◆ AIM OF THE TASK: Using the data below, return the stretch from the line that contains "You are a computer-use" through the line that contains "Screen dimensions: 1212x617", both included, exactly as it stands and nothing beyond it.

==== DATA EXTRACTS

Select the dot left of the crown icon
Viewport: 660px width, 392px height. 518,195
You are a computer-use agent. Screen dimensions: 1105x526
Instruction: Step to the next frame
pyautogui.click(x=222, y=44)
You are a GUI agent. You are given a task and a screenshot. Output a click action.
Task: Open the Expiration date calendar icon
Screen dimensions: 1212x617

========
==== DATA EXTRACTS

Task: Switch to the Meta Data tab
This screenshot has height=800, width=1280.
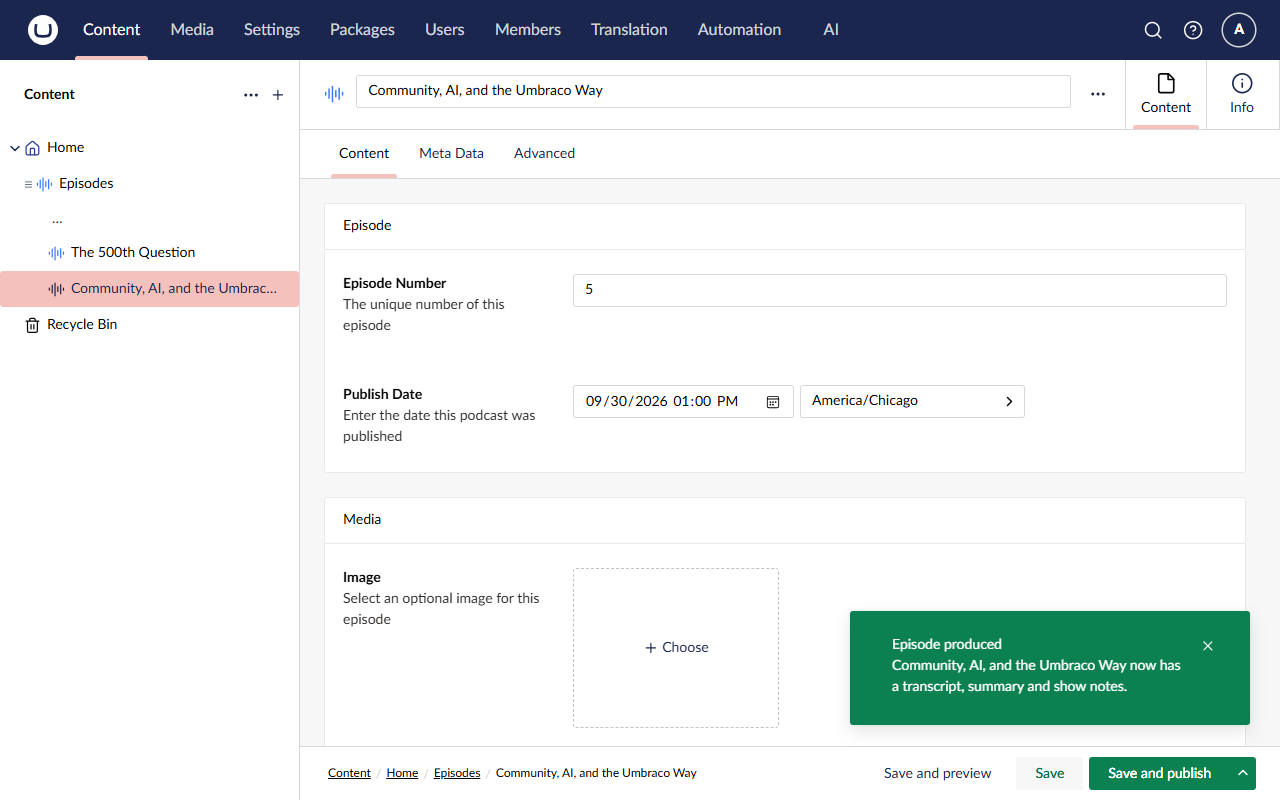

========
==== DATA EXTRACTS

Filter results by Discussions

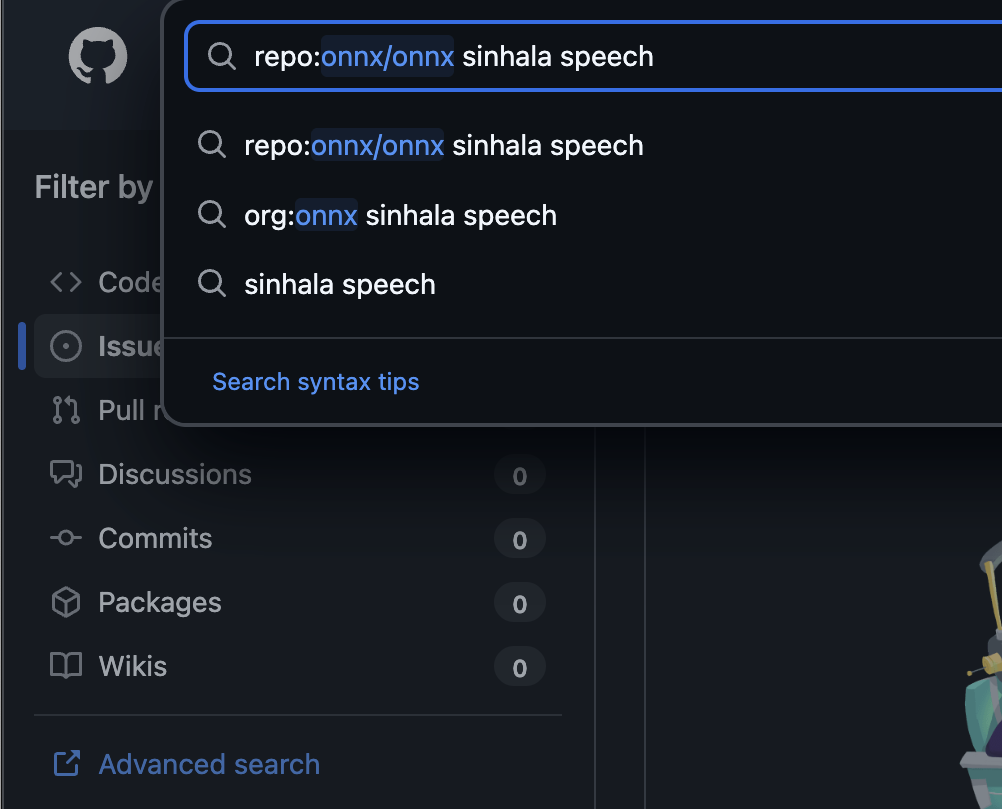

========

◆ ANSWER FOR THE TASK:
You are a computer-use agent. Screen dimensions: 1105x526
Instruction: Step to the next frame
pyautogui.click(x=222, y=44)
You are a GUI agent. You are given a task and a screenshot. Output a click action.
Task: Open the Expiration date calendar icon
Screen dimensions: 1212x617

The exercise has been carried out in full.